What was the political environment at the time of the Twenty-Sixth Amendment’s passage?
The Vietnam Conflict.
The Twenty-Sixth Amendment was nothing incredibly new. It the final amendment in a slew of “voting rights” amendments that Congress and the states ratified over the course of a century.
Remember, for most of American history, states dealt with the details surrounding elections. The Fourteenth Amendment shifted some of this power to the federal government by prohibiting state election laws that would prevent any man from voting simply because of the color of skin. In this amendment, age is mentioned.

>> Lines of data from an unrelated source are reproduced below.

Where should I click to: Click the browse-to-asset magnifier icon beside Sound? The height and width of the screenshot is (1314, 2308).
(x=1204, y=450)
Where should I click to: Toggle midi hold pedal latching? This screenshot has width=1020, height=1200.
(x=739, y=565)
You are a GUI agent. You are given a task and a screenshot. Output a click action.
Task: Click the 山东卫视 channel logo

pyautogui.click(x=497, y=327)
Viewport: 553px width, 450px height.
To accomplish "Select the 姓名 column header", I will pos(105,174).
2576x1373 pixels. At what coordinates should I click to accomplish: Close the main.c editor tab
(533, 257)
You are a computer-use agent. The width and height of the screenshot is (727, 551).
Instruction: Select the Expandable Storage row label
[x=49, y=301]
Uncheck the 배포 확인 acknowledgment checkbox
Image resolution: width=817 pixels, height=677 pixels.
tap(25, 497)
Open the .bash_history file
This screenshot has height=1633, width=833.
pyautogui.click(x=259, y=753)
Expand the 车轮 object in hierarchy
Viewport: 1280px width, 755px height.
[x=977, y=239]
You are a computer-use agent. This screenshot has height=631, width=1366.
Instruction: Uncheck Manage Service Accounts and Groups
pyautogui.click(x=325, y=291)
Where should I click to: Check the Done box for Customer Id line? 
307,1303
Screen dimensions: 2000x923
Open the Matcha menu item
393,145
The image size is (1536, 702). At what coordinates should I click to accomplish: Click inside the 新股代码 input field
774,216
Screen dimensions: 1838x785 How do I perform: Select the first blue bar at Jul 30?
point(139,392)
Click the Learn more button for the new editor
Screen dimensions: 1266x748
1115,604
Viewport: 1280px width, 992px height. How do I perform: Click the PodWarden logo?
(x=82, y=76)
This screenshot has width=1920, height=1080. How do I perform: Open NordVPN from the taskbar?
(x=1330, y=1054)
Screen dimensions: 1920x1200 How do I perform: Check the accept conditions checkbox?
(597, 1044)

Specifically, the amendment says that states cannot write laws that would prevent, “male inhabitants of [each] state, being twenty-one years of age, and citizens of the United States” from voting in any, federal-state-local, election.
Aside from that mention of age, voter eligibility age was left to the states to determine. If a state wanted their citizens to be able to vote at a younger age than 21, they could legislate accordingly, and some did. However, by the time the Vietnam Conflict started, most states had established the voting age at 21, while at the same time sending young men–a vast portion of them ages 18-20–to fight, and die in the conflict.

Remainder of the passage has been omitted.